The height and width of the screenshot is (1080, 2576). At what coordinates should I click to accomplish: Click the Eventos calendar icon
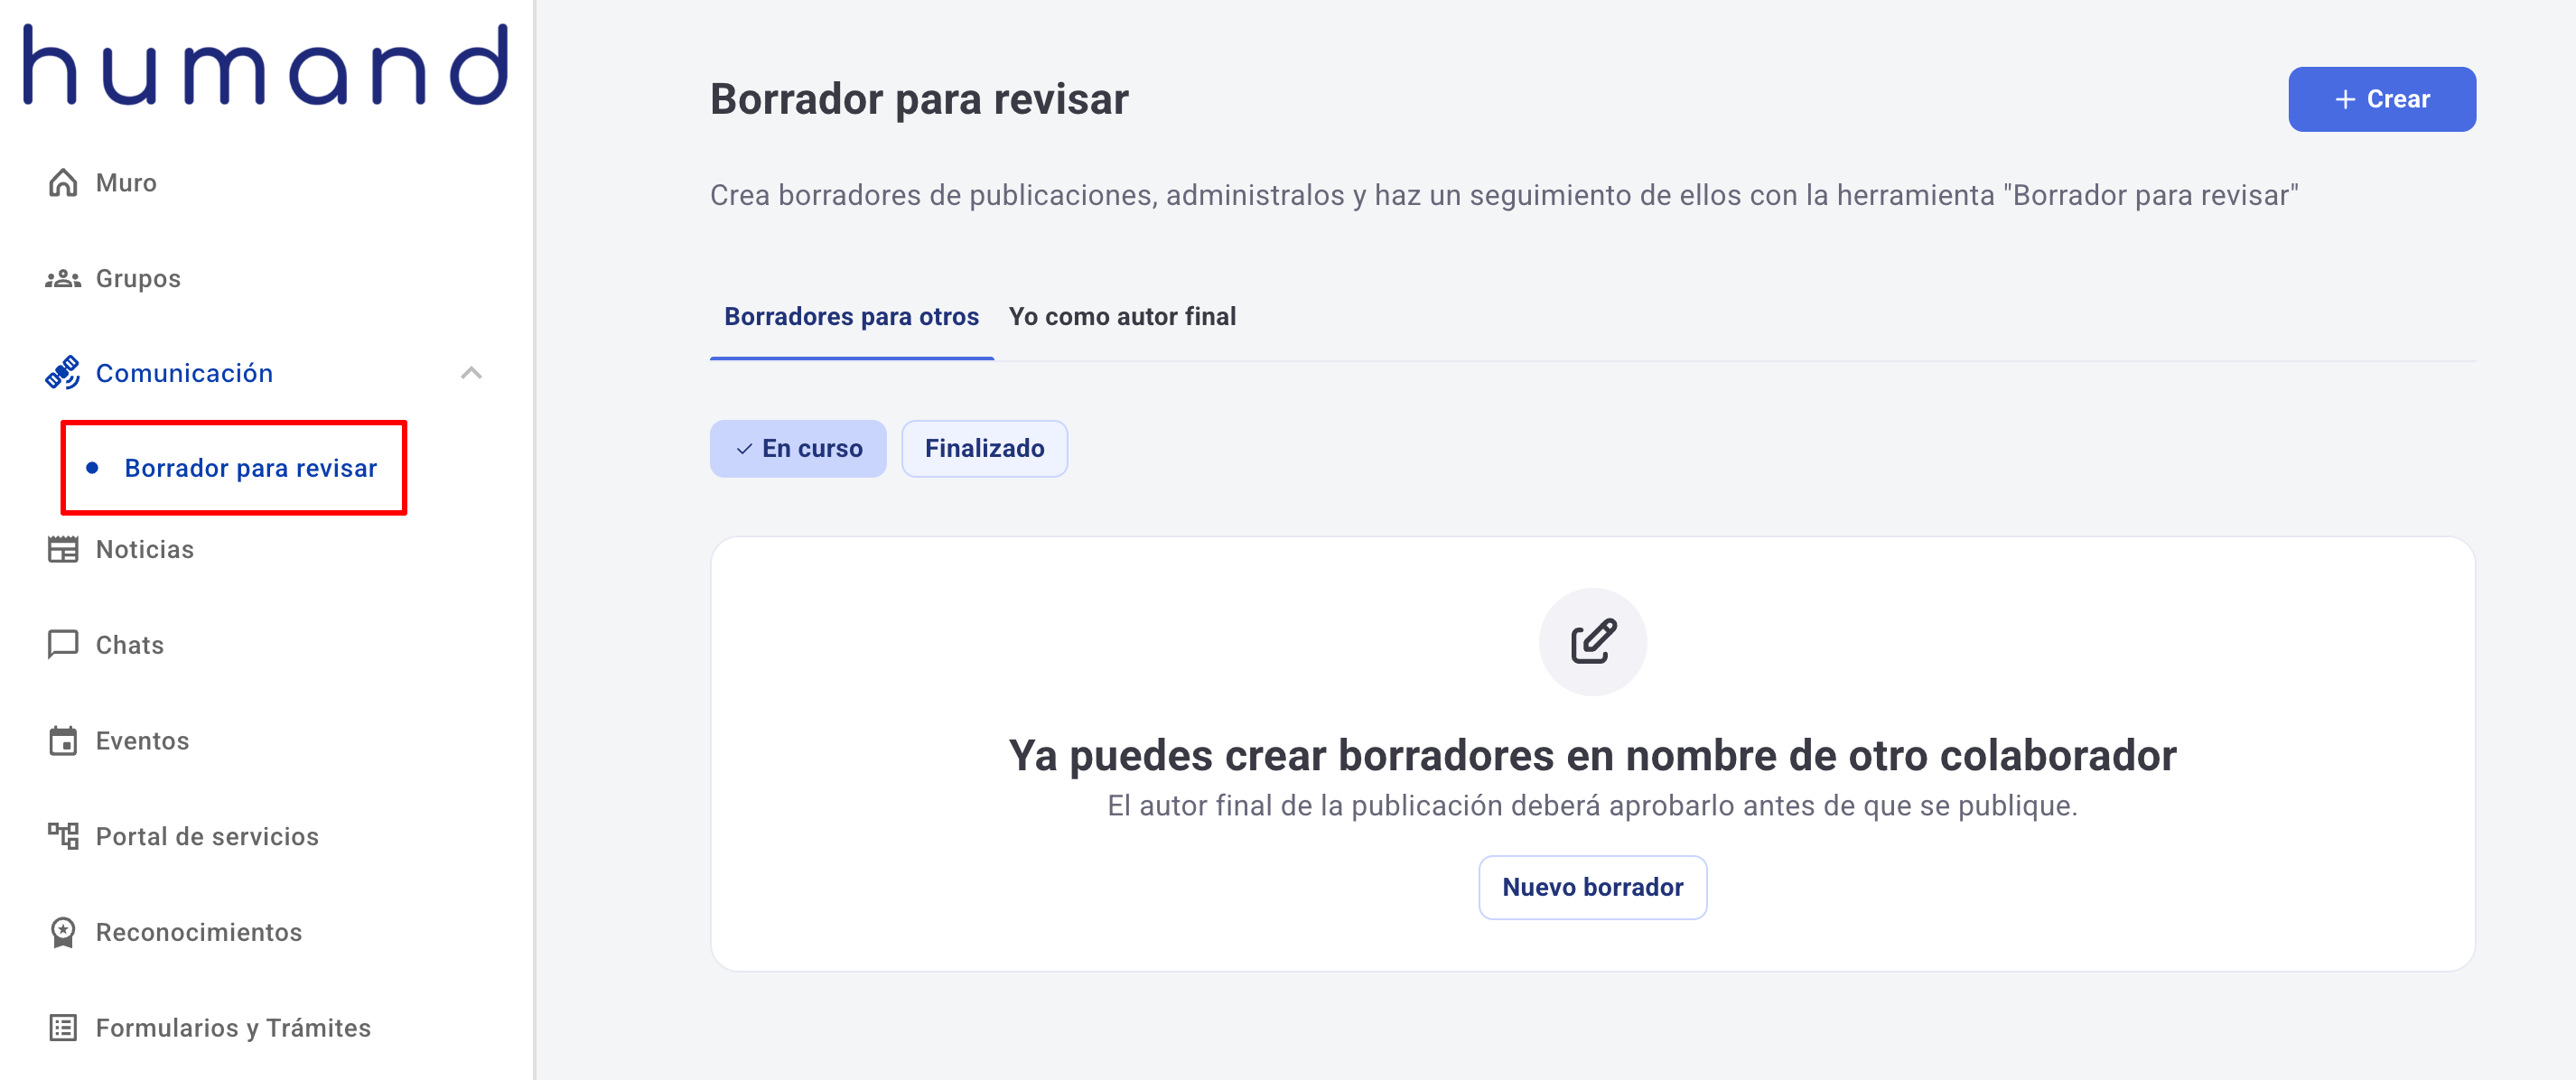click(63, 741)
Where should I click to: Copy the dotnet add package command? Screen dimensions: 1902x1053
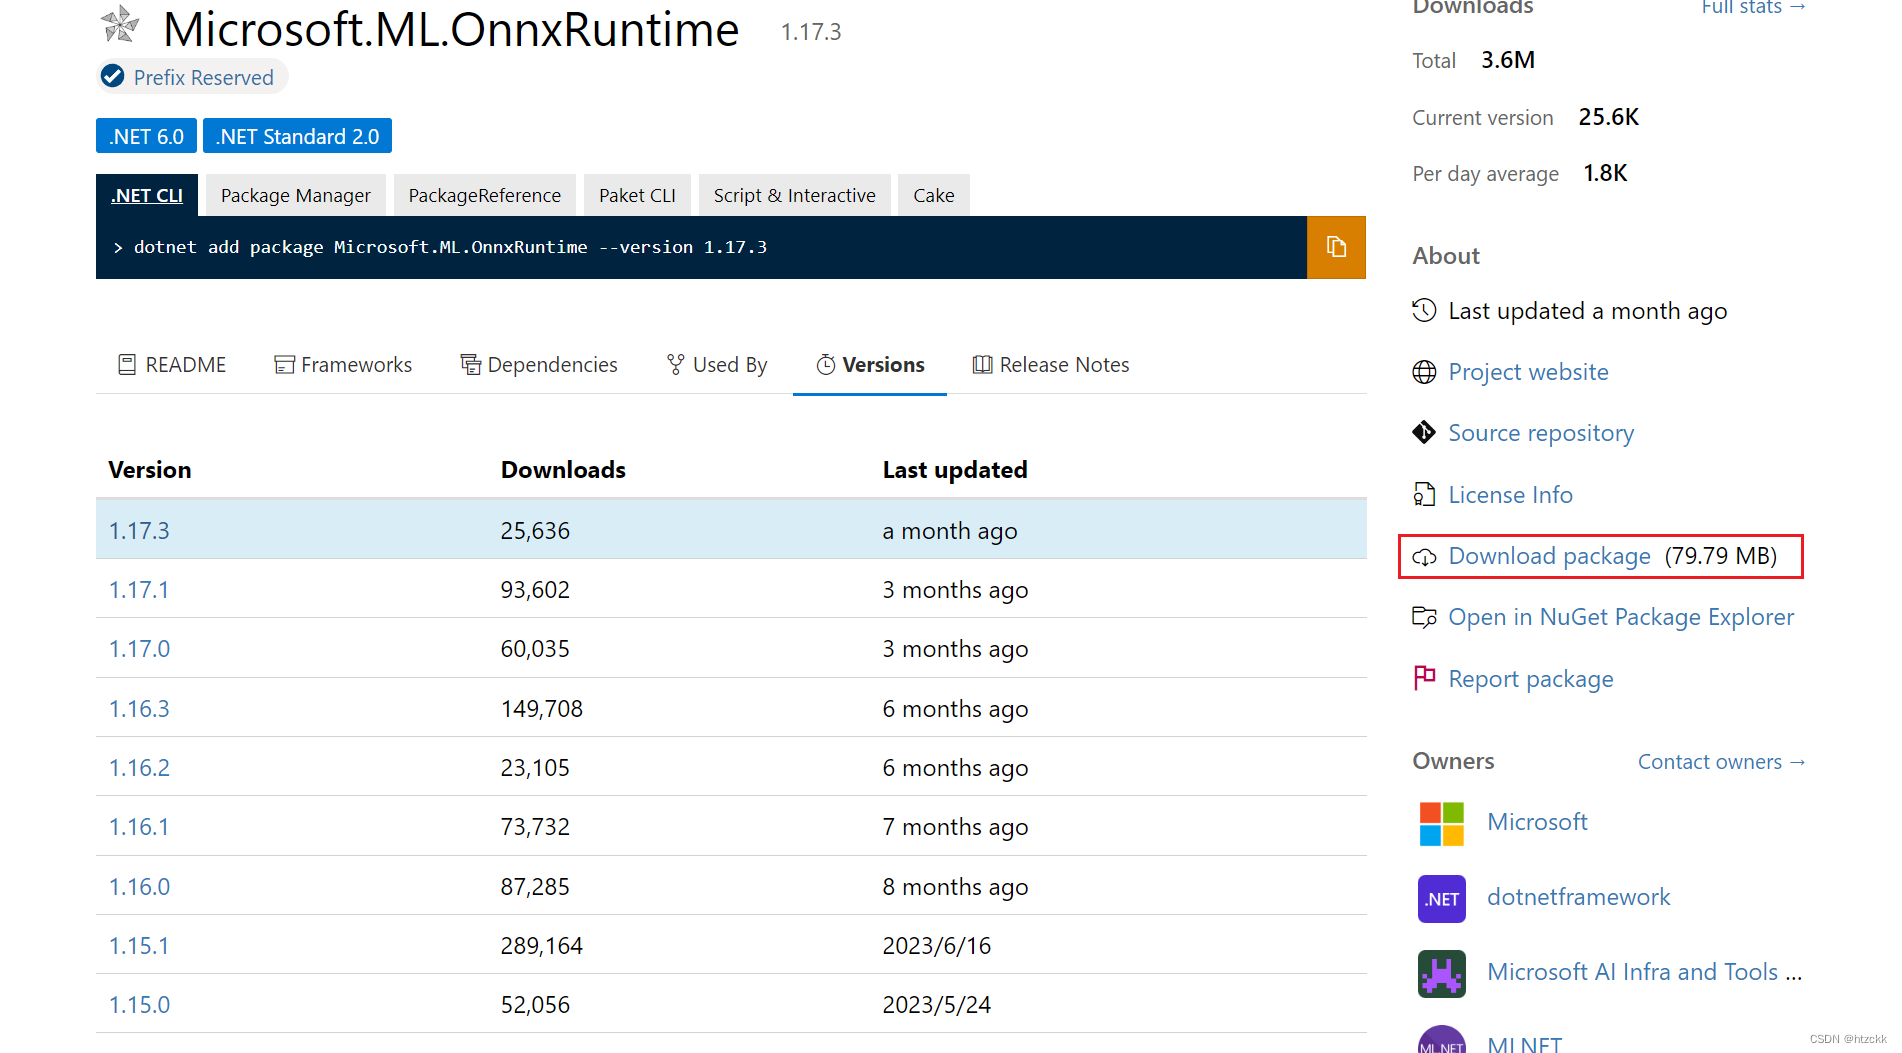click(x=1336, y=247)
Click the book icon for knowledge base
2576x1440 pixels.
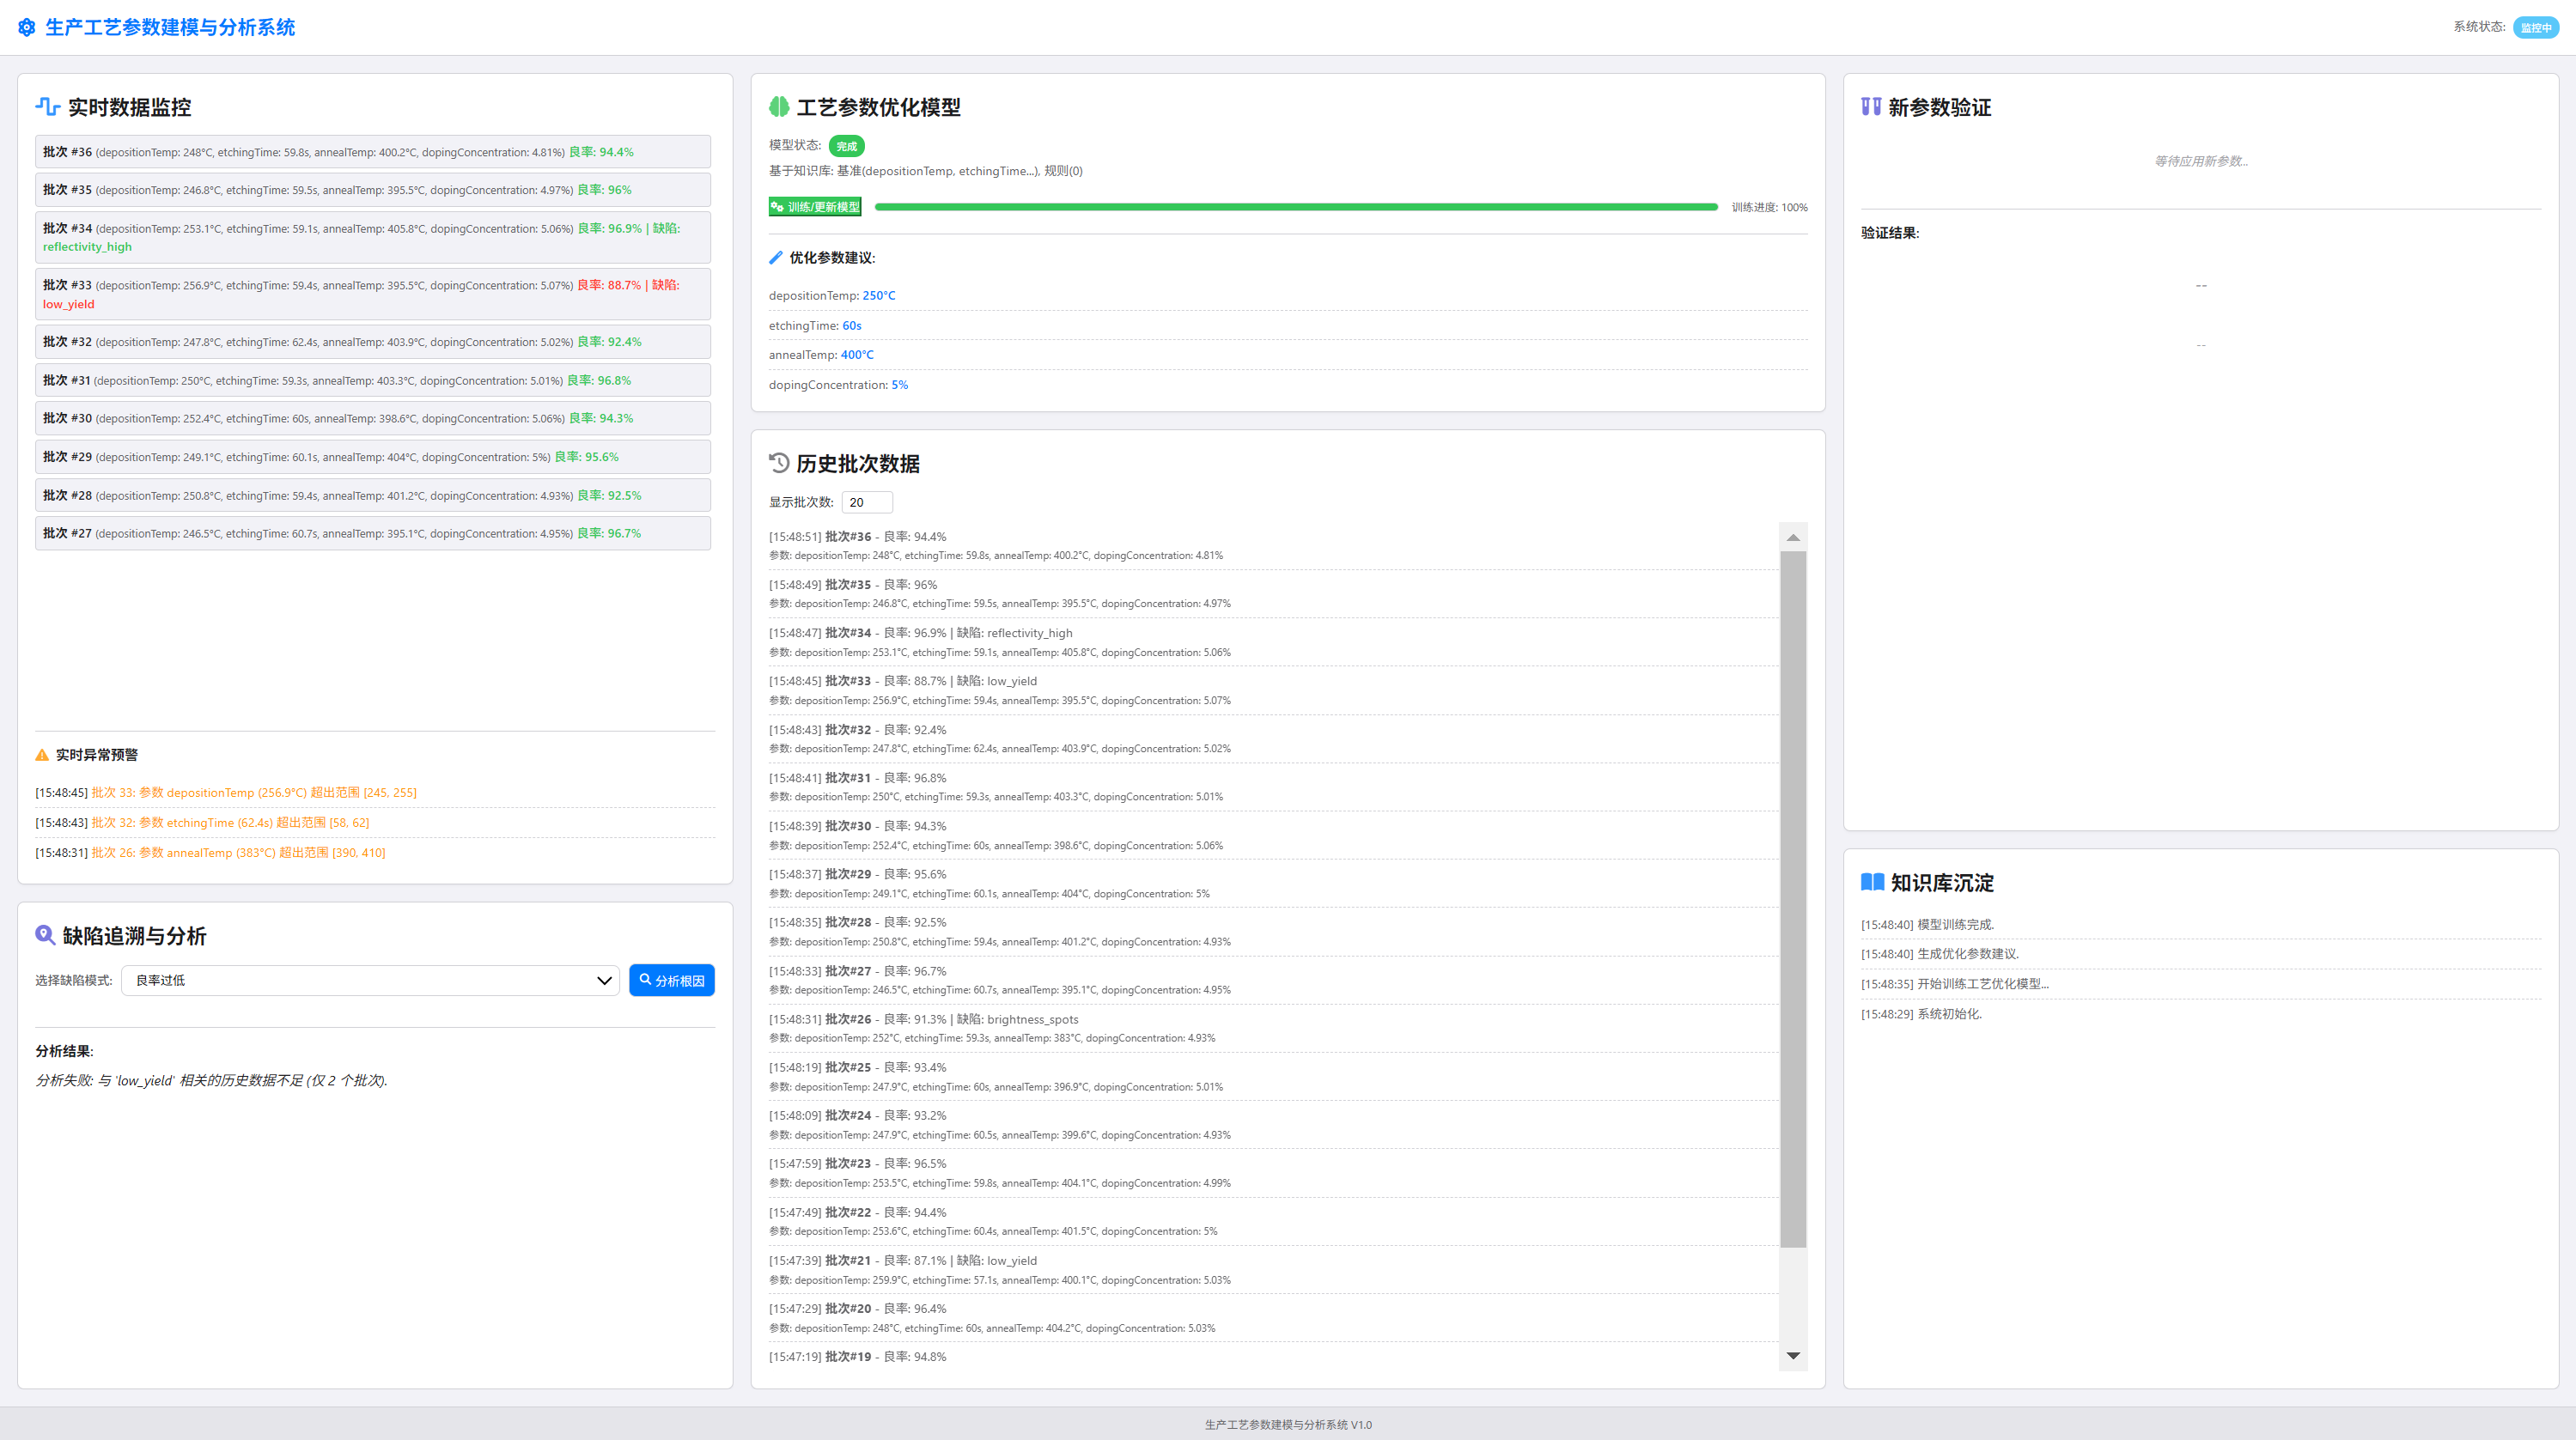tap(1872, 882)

WORK REQUIRED
Extract the full listing exactly, with the pictures left out.

RESPONSE TO THIS TASK
The height and width of the screenshot is (1080, 2576). At what coordinates should I click to accomplish: Click the Eventos calendar icon
click(63, 741)
Where should I click to: Copy the dotnet add package command? Screen dimensions: 1902x1053
click(x=1336, y=247)
Click the book icon for knowledge base
2576x1440 pixels.
tap(1872, 882)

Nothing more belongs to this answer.